No contexto de um almoço executivo promovido pelo Negócios e pela Sage, Ana Teresa Lehmann, Secretária de Estado da Indústria, defendeu que a nova revolução industrial que está em curso não é apenas tecnológica mas “sobretudo social”, sendo essencial atrair os mais jovens.

 

Os “jovens têm de sentir que é prestigiante trabalhar na indústria”, considerou, explicando que só desta forma se atraem recursos suficientes e com qualidade suficiente para promover um novo paradigma industrial em Portugal.

Para a governante, é necessário “abrir as portas às famílias, aos jovens da escola primária” e “informarmos os jovens que se forem para a indústria têm uma carreira”. “Hoje em dia um bom soldador, um bom torneiro mecânico, são carreiras bem remuneradas, de longo prazo, que não sofrem de sazonalidade, que não estão sempre a mudar.
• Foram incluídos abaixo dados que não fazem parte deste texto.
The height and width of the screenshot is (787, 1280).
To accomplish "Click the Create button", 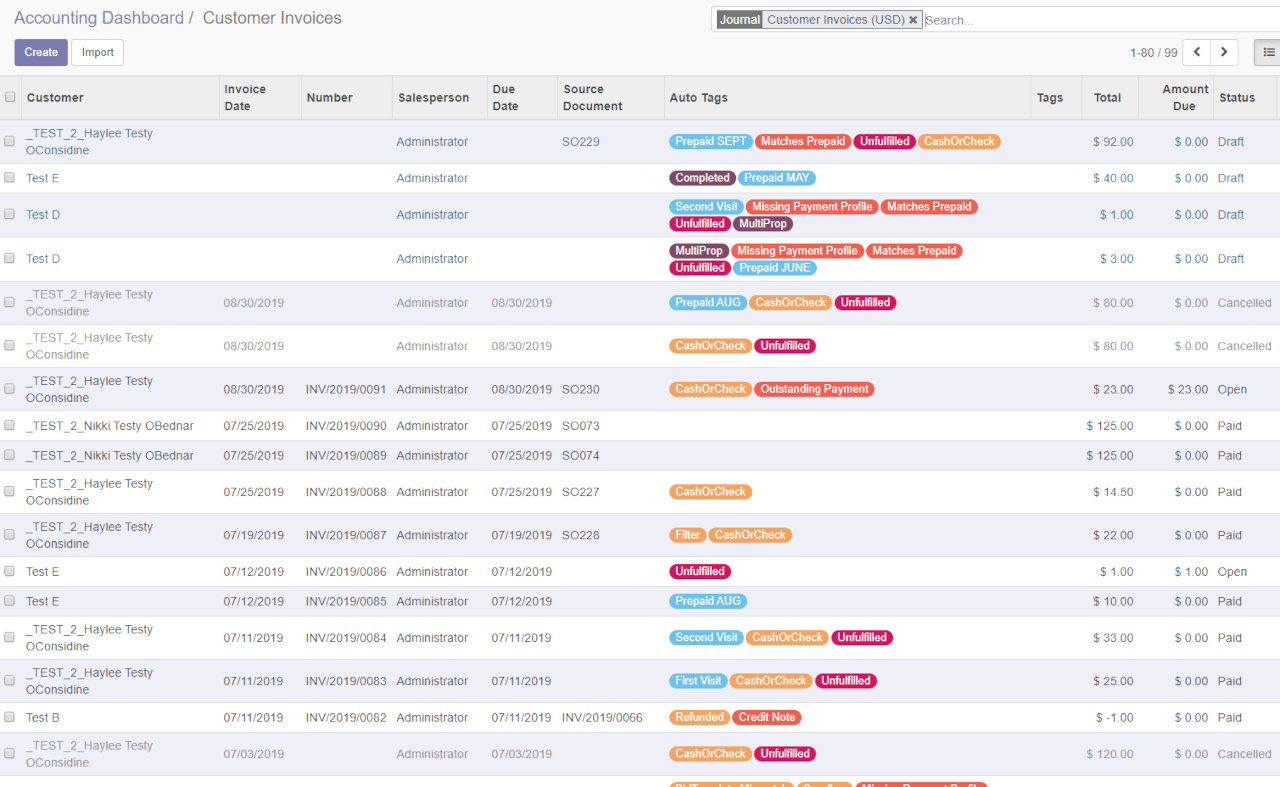I will click(x=41, y=53).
É importante comunicar a perenidade destas carreiras” e “tornar a industria cada vez mais sexy”, como fez o calçado, acrescentou.
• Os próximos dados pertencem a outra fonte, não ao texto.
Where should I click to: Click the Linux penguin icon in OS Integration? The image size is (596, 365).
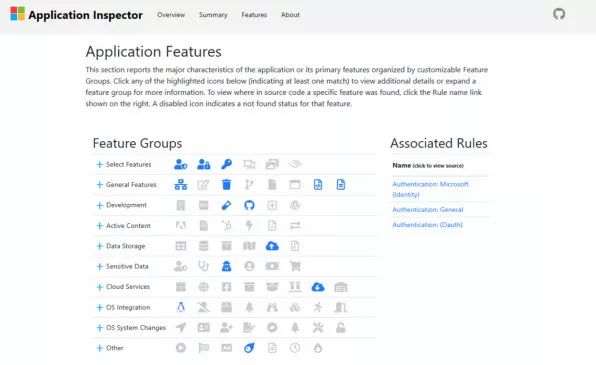181,307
Simultaneamente, deve haver maior cooperação entre a indústria dita tradicional e as startups. “Estes dois mundos não devem viver um sem o outro. Há vantagens mútuas das empresas mais estabelecidas com ajuda das mais emergentes”, porque estas “são mais atrevidas, não têm a mesma herança histórica, podem ser mais aguerridas” e as empresas já estabelecidas podem ir “buscar tecnologias mais desafiantes através dessas empresas”.